The manuscript-validated scope is the COSTE/SSS workflow and the figure/table analyses mapped in `Cell-GPS manuscript code/` and `docs/cellgps_science_manuscript_code_inventory.md`. Ligand-receptor topology, pathway topology, Visium helpers, GUI entry points and other convenience APIs are included for reuse and development, but should be treated as optional or exploratory unless a manuscript notebook or documentation page explicitly maps them to a reported analysis.

## Notes for reviewers

- The curated figure and table notebooks for the bioRxiv preprint are kept in `Cell-GPS manuscript code/`.
- Raw experimental datasets are not bundled in this repository because of size and distribution constraints. The code expects standard spatial omics outputs such as Xenium folders or tabular coordinate inputs.
- Conda-forge packages the upstream Python distribution as `cell-gps`. The `sfplot` top-level namespace is bundled only as legacy compatibility inside the same distribution, not as a separate conda or PyPI package.
- When a `cellgps_tbc_formal_wta/results`-style directory is already available, the LR and pathway topology extensions are designed to reuse its `t_and_c_result_*.csv` and `StructureMap_table_*.csv` outputs as the preferred gene-level topology anchors before falling back to recomputation.
- Xenium loading depends on `pyXenium>=0.4.3`. Visium helpers remain optional through the separate `Cell-GPS[visium]` extra.
- A short repository walkthrough is available in [docs/project/REVIEWER_GUIDE.md](docs/project/REVIEWER_GUIDE.md).

## Documentation

Read the Docs documentation is available at .
The manuscript-focused pages introduce the bioRxiv preprint, explain how to use the curated figure/table notebooks, and map each figure and supplementary table to its GitHub code location.

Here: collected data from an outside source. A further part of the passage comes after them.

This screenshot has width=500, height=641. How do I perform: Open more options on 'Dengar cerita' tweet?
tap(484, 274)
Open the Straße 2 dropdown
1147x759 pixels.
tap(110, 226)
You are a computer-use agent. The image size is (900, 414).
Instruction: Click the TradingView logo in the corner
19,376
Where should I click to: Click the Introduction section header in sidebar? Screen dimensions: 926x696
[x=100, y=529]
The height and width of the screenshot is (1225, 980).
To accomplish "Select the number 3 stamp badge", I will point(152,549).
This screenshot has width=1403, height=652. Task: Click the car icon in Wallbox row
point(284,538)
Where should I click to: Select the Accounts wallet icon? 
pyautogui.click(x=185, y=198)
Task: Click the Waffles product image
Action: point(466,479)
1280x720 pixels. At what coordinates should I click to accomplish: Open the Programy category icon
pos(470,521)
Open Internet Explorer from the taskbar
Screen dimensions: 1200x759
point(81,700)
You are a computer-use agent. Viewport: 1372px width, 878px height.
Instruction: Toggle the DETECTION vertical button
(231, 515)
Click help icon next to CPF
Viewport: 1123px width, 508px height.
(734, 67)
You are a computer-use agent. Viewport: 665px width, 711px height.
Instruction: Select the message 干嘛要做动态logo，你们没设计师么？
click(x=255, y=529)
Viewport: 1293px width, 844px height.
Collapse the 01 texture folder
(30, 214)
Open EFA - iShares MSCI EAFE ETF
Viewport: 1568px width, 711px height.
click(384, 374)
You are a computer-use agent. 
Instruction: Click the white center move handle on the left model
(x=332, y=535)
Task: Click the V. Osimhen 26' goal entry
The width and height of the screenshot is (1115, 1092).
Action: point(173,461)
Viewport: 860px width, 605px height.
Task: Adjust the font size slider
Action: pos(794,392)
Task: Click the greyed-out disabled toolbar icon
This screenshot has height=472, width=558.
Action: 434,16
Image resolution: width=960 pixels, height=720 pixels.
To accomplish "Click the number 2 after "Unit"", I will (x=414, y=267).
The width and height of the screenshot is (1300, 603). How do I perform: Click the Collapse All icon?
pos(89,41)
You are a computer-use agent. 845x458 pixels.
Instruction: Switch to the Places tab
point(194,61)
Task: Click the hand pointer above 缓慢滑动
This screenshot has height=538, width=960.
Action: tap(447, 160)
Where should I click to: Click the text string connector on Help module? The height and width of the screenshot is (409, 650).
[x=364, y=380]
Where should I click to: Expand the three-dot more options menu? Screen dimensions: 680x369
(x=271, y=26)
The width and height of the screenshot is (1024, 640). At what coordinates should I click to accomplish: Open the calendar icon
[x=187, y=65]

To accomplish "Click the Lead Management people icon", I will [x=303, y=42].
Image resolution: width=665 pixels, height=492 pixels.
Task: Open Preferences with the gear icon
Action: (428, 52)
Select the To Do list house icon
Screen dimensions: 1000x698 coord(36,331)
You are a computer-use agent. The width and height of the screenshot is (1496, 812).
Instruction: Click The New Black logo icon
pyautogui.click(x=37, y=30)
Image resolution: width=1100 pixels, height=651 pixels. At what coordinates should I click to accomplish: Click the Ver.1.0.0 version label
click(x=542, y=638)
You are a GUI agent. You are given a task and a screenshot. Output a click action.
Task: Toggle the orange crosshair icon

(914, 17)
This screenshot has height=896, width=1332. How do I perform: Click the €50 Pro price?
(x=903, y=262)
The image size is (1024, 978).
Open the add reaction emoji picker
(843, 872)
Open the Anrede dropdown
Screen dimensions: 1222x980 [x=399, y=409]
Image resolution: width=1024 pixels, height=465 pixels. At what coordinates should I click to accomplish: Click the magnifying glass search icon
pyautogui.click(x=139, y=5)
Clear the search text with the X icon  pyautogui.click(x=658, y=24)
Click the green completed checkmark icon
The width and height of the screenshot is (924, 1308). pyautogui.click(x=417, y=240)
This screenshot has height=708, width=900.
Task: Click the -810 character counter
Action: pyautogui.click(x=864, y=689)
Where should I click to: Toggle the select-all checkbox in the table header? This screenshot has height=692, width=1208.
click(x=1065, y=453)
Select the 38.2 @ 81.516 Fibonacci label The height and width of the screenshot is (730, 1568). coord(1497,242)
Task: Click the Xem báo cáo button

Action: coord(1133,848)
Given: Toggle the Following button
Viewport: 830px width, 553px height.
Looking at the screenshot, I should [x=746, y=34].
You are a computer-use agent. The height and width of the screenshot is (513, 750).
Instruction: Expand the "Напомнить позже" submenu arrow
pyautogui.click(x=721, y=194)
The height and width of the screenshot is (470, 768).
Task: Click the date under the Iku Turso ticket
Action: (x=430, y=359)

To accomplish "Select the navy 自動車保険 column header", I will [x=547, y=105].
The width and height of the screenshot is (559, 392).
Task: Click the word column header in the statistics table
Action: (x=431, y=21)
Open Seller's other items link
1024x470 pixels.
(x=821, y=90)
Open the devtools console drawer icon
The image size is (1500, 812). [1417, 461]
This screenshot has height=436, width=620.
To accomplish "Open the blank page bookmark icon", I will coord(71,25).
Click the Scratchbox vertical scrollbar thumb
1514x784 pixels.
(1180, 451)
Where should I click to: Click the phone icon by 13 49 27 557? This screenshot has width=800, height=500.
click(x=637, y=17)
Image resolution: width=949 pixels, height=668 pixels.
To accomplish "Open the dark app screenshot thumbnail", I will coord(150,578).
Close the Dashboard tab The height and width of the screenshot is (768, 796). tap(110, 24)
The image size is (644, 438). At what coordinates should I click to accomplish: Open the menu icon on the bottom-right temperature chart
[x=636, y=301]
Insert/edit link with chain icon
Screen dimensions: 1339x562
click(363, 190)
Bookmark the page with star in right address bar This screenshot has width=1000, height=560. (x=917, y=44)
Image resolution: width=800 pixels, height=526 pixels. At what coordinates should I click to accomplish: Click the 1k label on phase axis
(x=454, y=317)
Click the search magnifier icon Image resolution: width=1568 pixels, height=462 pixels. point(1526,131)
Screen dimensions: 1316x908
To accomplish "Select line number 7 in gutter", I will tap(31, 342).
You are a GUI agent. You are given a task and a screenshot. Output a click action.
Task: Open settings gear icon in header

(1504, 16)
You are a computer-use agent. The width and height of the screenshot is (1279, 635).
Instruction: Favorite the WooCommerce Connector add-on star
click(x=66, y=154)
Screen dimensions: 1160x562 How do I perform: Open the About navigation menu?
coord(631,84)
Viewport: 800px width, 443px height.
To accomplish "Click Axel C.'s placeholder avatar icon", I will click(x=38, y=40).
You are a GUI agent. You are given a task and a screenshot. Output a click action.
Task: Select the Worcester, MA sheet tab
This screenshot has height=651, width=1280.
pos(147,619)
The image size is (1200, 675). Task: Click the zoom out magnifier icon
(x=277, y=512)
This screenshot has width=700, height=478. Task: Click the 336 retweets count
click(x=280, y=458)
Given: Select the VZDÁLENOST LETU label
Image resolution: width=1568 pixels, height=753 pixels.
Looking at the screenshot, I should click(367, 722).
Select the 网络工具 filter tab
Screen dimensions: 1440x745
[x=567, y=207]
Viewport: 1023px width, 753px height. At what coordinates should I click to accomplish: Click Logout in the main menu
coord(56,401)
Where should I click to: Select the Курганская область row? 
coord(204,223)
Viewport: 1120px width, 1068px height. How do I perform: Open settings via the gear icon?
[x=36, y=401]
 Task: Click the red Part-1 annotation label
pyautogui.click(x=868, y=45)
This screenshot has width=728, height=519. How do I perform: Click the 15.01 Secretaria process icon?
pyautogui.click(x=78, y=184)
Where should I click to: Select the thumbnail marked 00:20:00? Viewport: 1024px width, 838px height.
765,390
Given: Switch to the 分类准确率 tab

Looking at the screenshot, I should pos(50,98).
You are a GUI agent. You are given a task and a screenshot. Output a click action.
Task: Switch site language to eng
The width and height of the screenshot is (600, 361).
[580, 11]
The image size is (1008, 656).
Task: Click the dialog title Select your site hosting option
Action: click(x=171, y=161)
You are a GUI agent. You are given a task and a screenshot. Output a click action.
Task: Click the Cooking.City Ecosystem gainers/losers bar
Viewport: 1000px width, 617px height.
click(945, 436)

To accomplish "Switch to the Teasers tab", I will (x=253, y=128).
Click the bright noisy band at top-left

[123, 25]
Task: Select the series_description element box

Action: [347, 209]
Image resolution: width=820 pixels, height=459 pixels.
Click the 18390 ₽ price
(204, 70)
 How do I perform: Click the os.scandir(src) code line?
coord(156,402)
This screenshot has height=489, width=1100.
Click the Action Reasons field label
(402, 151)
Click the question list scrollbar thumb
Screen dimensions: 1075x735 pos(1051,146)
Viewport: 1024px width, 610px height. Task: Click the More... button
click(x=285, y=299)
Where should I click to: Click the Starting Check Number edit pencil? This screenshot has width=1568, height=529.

Sphinx documentation sources are available in `docs/`.

## Citation

If you use Cell-GPS or reuse the manuscript analysis code, please cite:

> Long M, Hu T, Sountoulidis A, Samakovlis C, Nilsson M. Cophenetic Spatial Topology Embedding reveals multiscale tissue architecture in spatial omics. bioRxiv. 2026. doi: [10.64898/2026.05.26.727847](https://doi.org/10.64898/2026.05.26.727847)

```bibtex
@article{long2026cellgps,
title = {Cophenetic Spatial Topology Embedding reveals multiscale tissue architecture in spatial omics},
author = {Long, Mengping and Hu, Taobo and Sountoulidis, Alexandros and Samakovlis, Christos and Nilsson, Mats},
journal = {bioRxiv},
year = {2026},
doi = {10.64898/2026.05.26.727847},
url = {https://www.biorxiv.org/content/10.64898/2026.05.26.727847v1}
}
```

## License

This project is released under the MIT License. See [LICENSE](LICENSE).